Meergezinswoning in beaux-artsstijl naar een ontwerp door de architect François Van Rompaey uit 1912 (gevelinscriptie). Opdrachtgever was de Duitser Ludwig Gottlob Pfost (°Stuttgart, 1872), die in 1894 vanuit Heidelberg naar Antwerpen was geëmigreerd, voor een betrekking als klerk. Hij huwde er in 1896 met Zenobie Marie Caroline Maelfeyt (°Varsenare, 1871), en kreeg twee dochters geboren in 1898 en 1904.
De woning Pfost is representatief voor het vroege oeuvre van François Van Rompaey, die als zich omstreeks 1905 als architect vestigde. Vóór de Eerste Wereldoorlog bouwde hij talrijke burgerhuizen zowel in neoclassicistische of beaux-artsstijl als in eclectische stijl met art-nouveau-inslag gekenmerkt door een polychroom baksteenparement. Tot zijn belangrijkste realisaties uit deze periode behoren de neogotische Sint-Jozefskerk en Heilig Hartkerk in Hoboken en het Gemeentehuis van Hemiksem. Hogerop in de Robert Molsstraat had Van Rompaey in 1911 voor eigen rekening al een geheel van drie gekoppelde burgerhuizen in art-nouveaustijl tot stand gebracht.
Met een gevelbreedte van twee ongelijke traveeën, omvat de rijwoning drie bouwlagen, volgens de bouwplannen onder een zadeldak, vandaag een pseudo-mansarde. De lijstgevel heeft een parement uit witte natuursteen, op een plint uit blauwe hardsteen. Geleed door de puilijst en asymmetrisch van opzet, legt de compositie de klemtoon op het brede, geblokte zijrisaliet. Dit laatste wordt op de bovenverdiepingen gemarkeerd door kolossale lisenen, achtereenvolgens een korfboogvenster en een rondboogdrielicht met cartouchesleutel en gebogen waterlijst op imposten, respectievelijk geaccentueerd door een ingesnoerd balkon met doorgetrokken balustrade, en een Frans balkon met siersmeedwerk in de borstwering. Verder beantwoordt de opstand aan een regelmatig ordonnantieschema met registers van rondbogige deur- en vensteropeningen met sluitsteen, waterlijst, een entablement of onderdorpel.

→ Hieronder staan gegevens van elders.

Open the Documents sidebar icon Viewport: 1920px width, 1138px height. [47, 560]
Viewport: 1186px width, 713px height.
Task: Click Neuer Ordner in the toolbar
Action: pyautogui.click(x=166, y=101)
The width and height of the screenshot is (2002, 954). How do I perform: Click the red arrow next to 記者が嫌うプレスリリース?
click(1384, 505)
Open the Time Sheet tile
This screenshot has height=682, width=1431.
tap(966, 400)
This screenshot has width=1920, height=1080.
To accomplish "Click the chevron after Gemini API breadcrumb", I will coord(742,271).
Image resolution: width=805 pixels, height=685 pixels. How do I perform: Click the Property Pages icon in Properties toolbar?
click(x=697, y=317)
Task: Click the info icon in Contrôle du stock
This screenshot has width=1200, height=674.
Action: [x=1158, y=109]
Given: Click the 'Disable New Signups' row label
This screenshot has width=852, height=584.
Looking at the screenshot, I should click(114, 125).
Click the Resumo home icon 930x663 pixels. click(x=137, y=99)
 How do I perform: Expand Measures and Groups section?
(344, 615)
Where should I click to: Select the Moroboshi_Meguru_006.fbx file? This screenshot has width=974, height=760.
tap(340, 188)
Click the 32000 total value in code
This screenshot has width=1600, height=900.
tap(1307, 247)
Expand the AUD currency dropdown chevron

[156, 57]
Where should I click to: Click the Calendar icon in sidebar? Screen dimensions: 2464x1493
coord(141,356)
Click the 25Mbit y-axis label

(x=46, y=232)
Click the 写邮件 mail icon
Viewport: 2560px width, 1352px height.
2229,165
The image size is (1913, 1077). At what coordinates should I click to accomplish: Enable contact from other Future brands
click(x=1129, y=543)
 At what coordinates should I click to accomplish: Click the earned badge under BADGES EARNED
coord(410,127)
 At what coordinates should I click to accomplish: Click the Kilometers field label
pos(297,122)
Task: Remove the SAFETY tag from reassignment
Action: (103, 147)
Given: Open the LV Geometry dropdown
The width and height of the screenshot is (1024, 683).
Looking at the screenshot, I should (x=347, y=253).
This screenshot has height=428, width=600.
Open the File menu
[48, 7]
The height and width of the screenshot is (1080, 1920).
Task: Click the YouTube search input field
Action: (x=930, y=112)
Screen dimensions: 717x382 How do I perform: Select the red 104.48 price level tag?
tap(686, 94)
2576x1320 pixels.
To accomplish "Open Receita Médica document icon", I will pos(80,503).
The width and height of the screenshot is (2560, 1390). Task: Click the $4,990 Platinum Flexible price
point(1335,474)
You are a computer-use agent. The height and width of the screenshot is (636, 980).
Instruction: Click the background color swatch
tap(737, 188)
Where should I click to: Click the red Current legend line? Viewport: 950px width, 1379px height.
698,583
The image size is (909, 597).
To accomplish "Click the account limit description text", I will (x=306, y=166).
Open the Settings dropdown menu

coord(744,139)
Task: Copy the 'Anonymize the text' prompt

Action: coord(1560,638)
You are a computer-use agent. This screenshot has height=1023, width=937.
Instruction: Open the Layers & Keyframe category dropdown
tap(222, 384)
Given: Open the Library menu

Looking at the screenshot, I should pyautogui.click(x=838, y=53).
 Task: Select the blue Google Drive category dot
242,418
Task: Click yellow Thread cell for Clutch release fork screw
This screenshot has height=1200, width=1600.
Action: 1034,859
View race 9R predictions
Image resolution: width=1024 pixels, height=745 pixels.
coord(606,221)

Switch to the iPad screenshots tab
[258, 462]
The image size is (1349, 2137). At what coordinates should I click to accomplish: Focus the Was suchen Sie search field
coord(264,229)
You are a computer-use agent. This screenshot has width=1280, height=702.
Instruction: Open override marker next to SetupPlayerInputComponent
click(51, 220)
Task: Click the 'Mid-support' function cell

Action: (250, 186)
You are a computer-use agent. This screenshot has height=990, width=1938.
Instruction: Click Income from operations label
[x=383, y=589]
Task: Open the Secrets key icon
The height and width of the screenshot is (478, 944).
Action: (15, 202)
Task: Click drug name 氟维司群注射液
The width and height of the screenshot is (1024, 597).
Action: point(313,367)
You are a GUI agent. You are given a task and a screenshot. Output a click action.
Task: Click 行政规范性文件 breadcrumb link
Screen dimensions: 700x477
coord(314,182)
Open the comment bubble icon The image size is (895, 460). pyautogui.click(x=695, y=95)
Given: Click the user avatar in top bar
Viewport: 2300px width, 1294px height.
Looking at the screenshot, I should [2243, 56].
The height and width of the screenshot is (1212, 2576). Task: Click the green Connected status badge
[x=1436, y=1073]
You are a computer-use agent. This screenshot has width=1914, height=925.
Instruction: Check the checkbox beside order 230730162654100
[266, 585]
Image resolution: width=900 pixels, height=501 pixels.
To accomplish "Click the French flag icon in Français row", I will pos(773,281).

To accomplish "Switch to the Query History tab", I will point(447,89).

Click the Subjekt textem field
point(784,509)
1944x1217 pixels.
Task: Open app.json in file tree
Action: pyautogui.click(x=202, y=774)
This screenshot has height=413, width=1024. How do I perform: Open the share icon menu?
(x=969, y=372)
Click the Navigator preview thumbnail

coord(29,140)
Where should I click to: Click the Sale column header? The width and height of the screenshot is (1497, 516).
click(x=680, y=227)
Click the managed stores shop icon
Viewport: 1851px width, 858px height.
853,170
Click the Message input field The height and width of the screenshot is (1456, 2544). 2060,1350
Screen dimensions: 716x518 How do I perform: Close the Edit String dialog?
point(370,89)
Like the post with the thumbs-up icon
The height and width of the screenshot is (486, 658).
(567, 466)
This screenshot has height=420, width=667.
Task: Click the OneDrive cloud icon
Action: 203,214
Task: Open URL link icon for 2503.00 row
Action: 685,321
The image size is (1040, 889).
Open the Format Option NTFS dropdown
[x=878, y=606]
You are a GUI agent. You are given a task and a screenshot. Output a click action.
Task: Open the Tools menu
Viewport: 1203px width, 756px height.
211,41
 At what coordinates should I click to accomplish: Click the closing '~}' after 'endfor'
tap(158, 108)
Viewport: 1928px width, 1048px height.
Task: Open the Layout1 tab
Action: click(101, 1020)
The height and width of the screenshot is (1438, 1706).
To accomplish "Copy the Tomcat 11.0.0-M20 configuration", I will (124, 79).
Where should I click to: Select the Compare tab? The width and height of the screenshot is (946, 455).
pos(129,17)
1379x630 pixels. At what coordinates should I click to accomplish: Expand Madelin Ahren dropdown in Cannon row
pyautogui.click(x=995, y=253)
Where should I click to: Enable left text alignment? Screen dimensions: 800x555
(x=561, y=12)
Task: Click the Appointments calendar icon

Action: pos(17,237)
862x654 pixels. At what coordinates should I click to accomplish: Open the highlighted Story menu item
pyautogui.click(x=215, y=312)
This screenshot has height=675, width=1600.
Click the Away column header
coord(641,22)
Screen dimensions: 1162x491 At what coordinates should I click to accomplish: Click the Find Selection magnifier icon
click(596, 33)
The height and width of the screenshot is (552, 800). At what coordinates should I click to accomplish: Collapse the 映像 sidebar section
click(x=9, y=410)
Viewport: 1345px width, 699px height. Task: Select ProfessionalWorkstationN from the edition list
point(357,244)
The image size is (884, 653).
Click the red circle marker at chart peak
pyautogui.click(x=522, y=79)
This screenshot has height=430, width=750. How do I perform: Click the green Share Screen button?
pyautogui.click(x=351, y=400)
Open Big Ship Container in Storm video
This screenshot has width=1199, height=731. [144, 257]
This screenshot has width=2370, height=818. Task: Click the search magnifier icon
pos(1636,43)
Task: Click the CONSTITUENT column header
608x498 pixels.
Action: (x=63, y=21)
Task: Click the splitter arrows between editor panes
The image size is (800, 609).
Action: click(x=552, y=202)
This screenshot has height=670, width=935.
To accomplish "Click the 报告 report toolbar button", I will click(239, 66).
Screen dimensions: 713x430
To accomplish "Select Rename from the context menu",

Een houten kroonlijst en tandlijst, in het risaliet op hoekconsoles, vormt de gevelbeëindiging. Bewaarde houten inkomdeur en benedenvensters met typische roeden, smeedijzeren keldertralies en gietijzeren voetschraper.
De plattegrond beantwoordt aan de klassieke typologie van het burgerhuis dat uit een hoofdvolume en een smalle achterbouw in entresol bestaat, ontsloten door de zijdelings ingeplante inkom- en traphal. Volgens de bouwplannen bestaan zowel de begane grond als de eerste verdieping uit een enfilade van salon, eetkamer en veranda, in de achterbouw geflankeerd door de keuken annex pomphuis en wc, waarbij de bovenwoning over een extra zijkamertje en badkamer beschikt. Op de tweede verdieping bevinden zich twee slaapkamers en een zijkamertje.
- Stadsarchief Antwerpen, bouwdossier 1912#1100; vreemdelingendossier 481#82116.